5. 6. (i) To perform such duties and responsibilities as may be assigned to the Committee under the terms of any executive or employee compensation or benefit plan, including incentive and equity-based plans.
(j) To issue an annual report on executive compensation for inclusion in the Company's proxy statement, in accordance with applicable rules and regulations.
(k) To review all equity compensation plans that are not subject to shareholder approval under the listing standards of the NYSE and to approve such plans in its sole discretion.
(l) To review with the Chief Executive Officer, at least annually, the Chief Executive Officer's management succession plan. It is expected that all directors will be invited to attend Committee meetings at which management succession is reviewed. The Committee shall review, monitor and report to the Board, at least annually, on management development efforts to assure development of a pool of candidates for adequate and orderly management succession.
(m) To review other human resources programs for broad-based employees as deemed appropriate by the Chief Executive Officer or requested by the Board.
Evaluation of the Committee
The Committee shall, on an annual basis, evaluate its performance under this Charter. In conducting this review, the Committee shall evaluate whether this Charter appropriately addresses the matters that are or should be within its scope.

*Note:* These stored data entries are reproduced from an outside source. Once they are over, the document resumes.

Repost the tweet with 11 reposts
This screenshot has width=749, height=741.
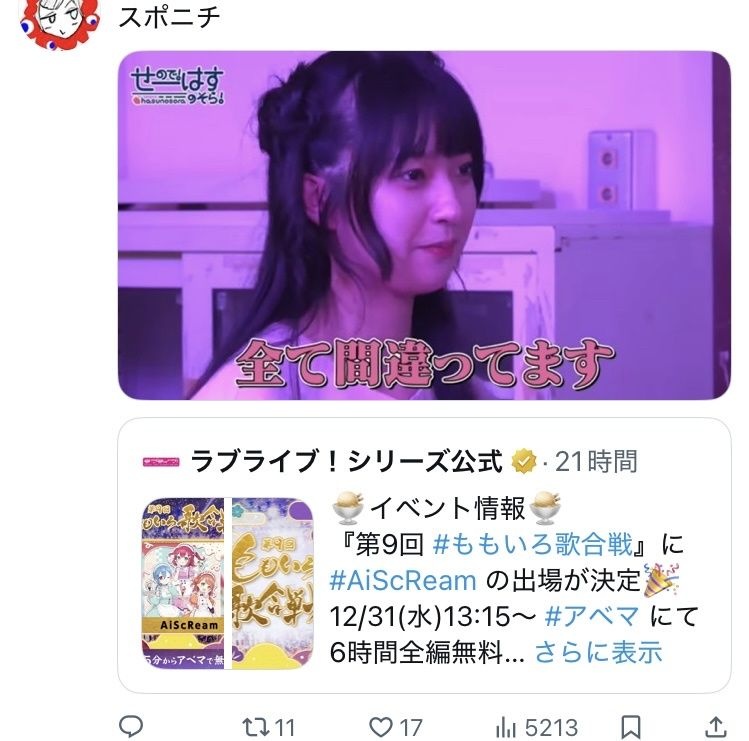click(x=268, y=728)
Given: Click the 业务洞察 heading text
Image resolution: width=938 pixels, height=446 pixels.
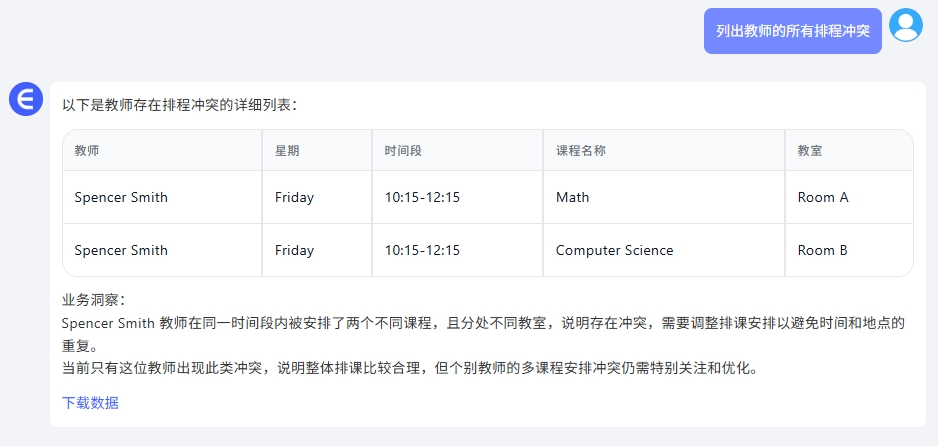Looking at the screenshot, I should [90, 300].
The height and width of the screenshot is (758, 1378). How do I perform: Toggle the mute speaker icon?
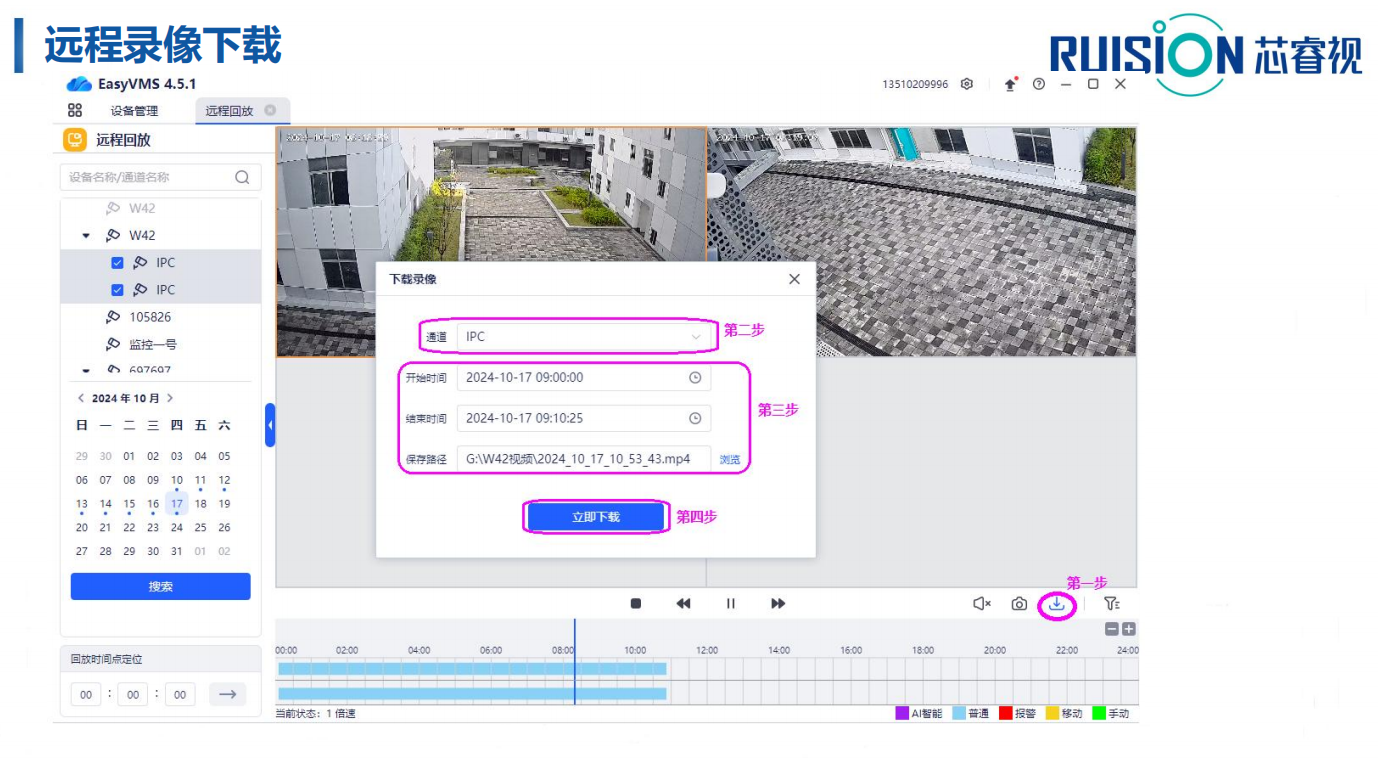(982, 604)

The Committee shall address all matters that the Committee considers relevant to its performance, including at least the following: the adequacy, appropriateness and quality of the information and recommendations presented by the Committee to the Board, the manner in which they were discussed or debated, and whether the number and length of meetings of the Committee were adequate for the Committee to complete its work in a thorough and thoughtful manner. The Committee shall deliver to the Board a report setting forth the results of its evaluation, including any recommended amendments to this Charter and any recommended changes to the Company's or the Board's policies or procedures.
Investigations and Studies; Outside Advisers
The Committee may conduct or authorize investigations into or studies of matters within the Committee's responsibilities, and may retain, at the Company's expense, such independent counsel or other advisers as it deems necessary. The Committee shall have the sole authority to retain or terminate a compensation consultant to assist the Committee in carrying out its responsibilities, including sole authority to approve the consultant's fees and other retention terms, such fees to be borne by the Company.